Georgia college students burn Latina author’s book after she talked about white privilege
Students at a Georgia university burned a Latina author’s book after she talked about white privilege at a campus event.
Video showing a group of laughing students gathering around a flaming grill, watching pages of the book “Make Your Home Among Strangers” burn, has been widely shared on social media. The footage was shot shortly after author Jennine Capó Crucet spoke at Georgia Southern University’s campus in Statesboro on Wednesday.
Capó Crucet’s acclaimed novel tells the story of a young Cuban American girl who is accepted to a prestigious university in the U.S. It has been required reading in some freshman classes at the university.
The book burning came after a white student asked Capó Crucet during a question-and-answer session why she “made a lot of generalizations about the majority of white people being privileged,” the university’s student newspaper, the George-Anne, reported.
“I noticed that you made a lot of generalizations about the majority of white people being privileged,” the student said. “What makes you believe that it’s okay to come to a college campus, like this, when we are supposed to be promoting diversity on this campus, which is what we’re taught? I don’t understand what the purpose of this was.”
Capó Crucet responded, “I came here because I was invited and I talked about white privilege because it’s a real thing that you are actually benefiting from right now in even asking this question.”
JaQuaylon Taylor, 18, a freshman at the university, told NBC News that the student’s question at the talk “threw everybody off … There was a lot of negativity in that space.”
After video of Capó Crucet’s book getting torched circulated, the author said in a statement Friday that she had been invited to “give a talk on issues concerning diversity and the college experience, one that expanded on the themes of my novel.”
Capó Crucet said that after the student’s question, which she said led to students shouting back and forth at each other across the room, she asked faculty to follow up with the student who had posed the question and any others who may be similarly upset, “because a compassionate and continuing conversation needed to occur.”

Directive: What is the output when you reproduce the passage of the book-burning report that runs from "Video showing a" down to "Statesboro on Wednesday.", copied word for word? The lines that come after this news report are separate material and have no connection to it.

Supplied material:

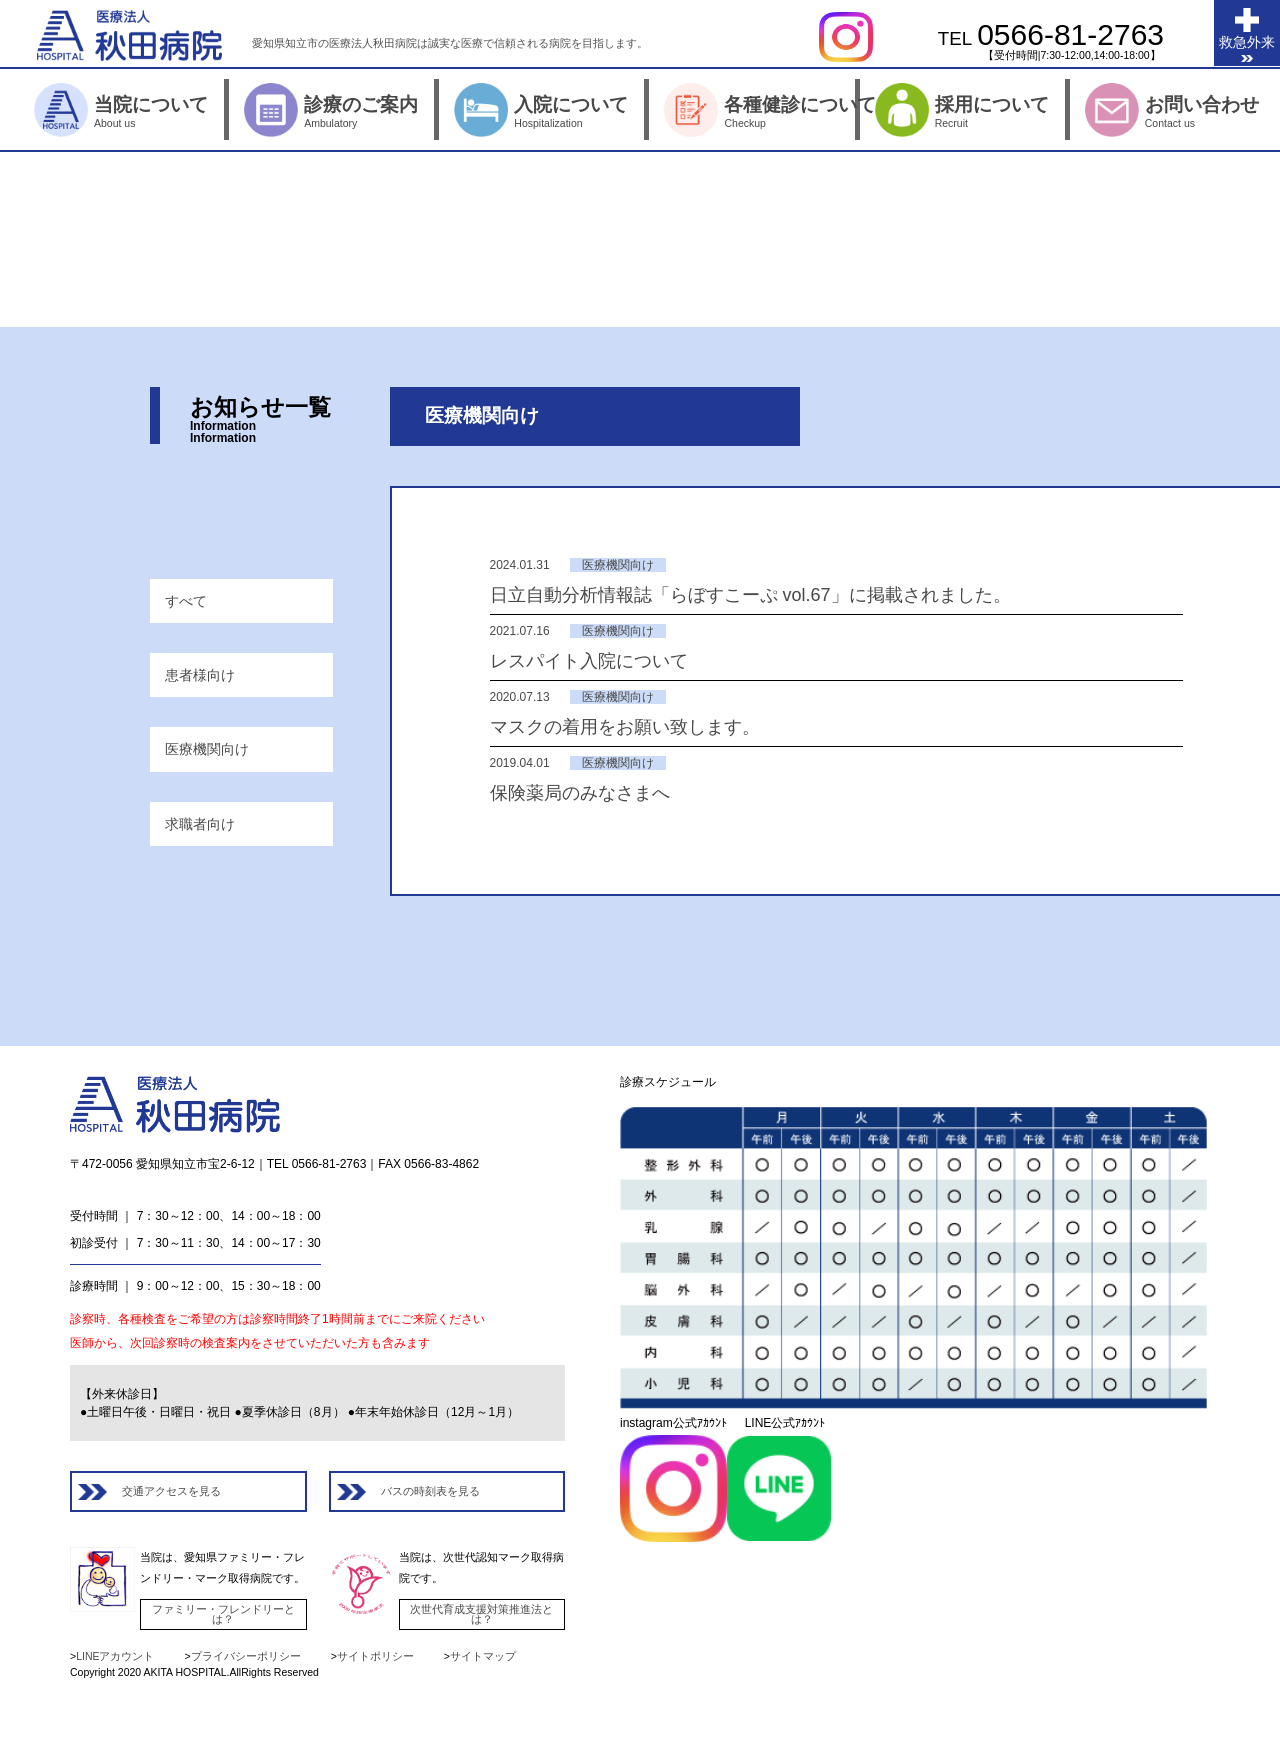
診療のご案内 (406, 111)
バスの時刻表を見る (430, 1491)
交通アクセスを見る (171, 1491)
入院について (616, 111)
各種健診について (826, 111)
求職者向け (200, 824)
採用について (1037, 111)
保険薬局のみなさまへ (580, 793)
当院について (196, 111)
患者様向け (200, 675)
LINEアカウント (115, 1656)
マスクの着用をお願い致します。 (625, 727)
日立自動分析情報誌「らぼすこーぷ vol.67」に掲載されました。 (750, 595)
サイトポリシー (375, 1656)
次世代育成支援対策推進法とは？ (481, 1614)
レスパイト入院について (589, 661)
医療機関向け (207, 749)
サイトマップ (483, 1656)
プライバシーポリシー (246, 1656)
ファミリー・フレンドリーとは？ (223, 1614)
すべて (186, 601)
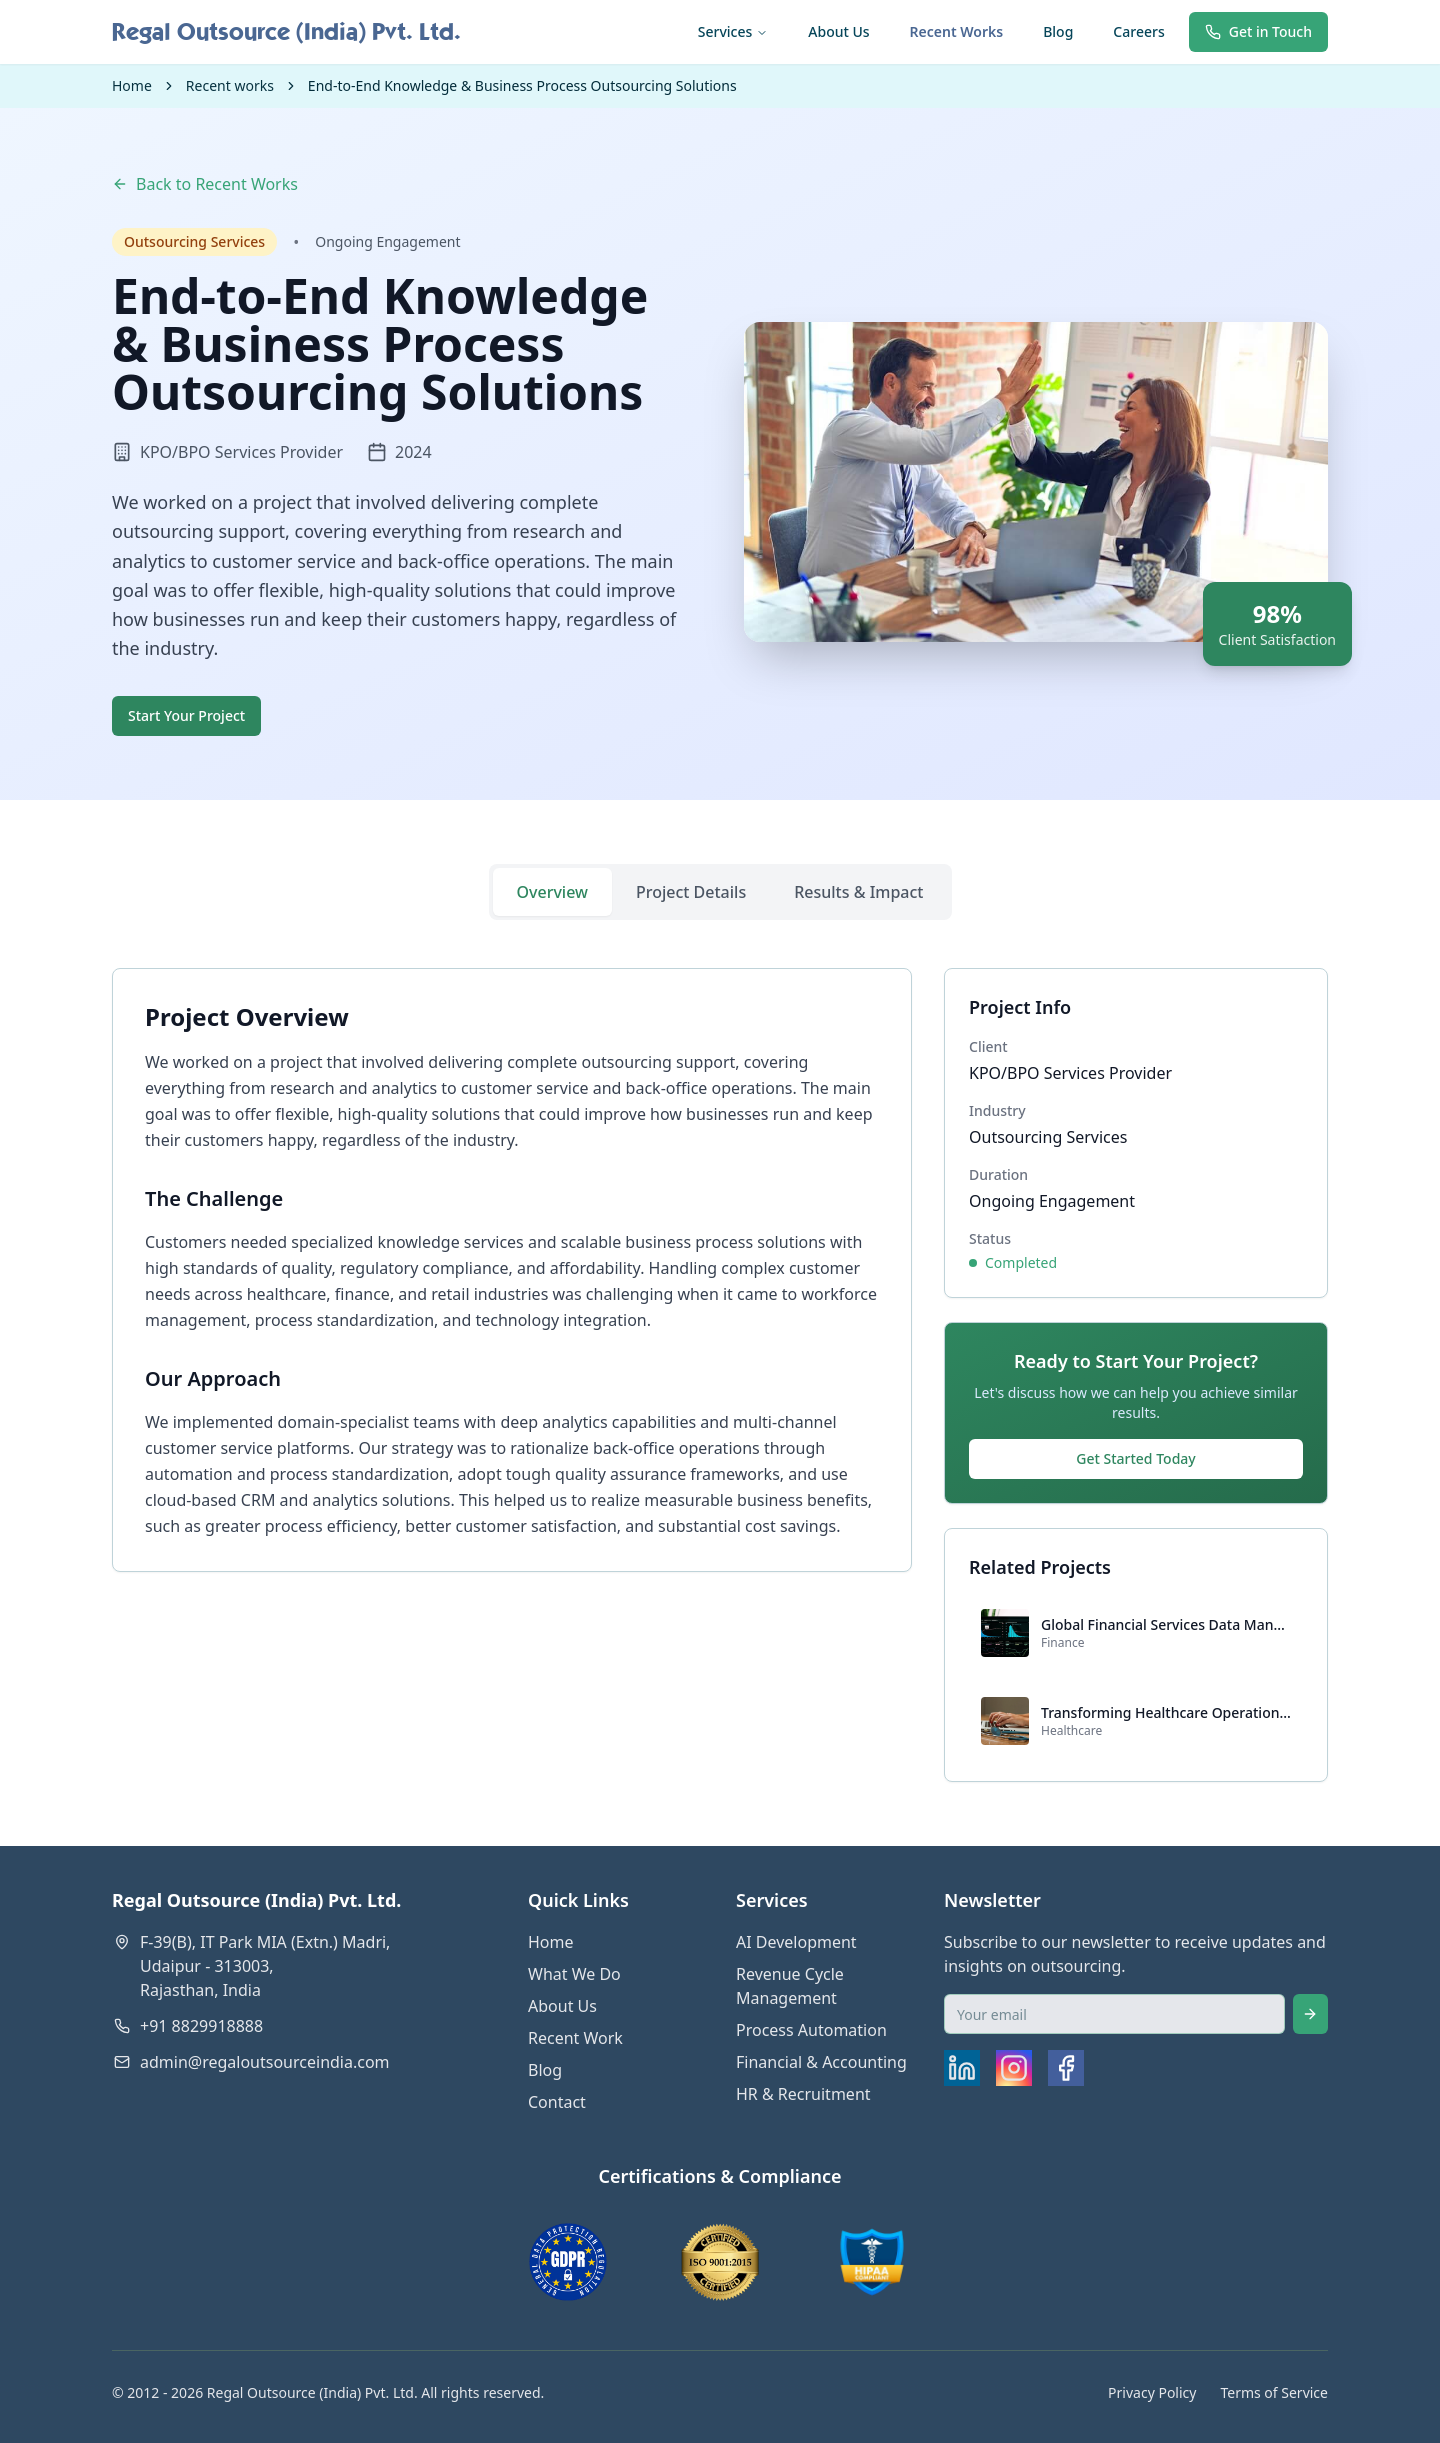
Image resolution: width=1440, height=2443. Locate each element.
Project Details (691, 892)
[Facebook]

Output:
Video showing a group of laughing students gathering around a flaming grill, watching pages of the book “Make Your Home Among Strangers” burn, has been widely shared on social media. The footage was shot shortly after author Jennine Capó Crucet spoke at Georgia Southern University’s campus in Statesboro on Wednesday.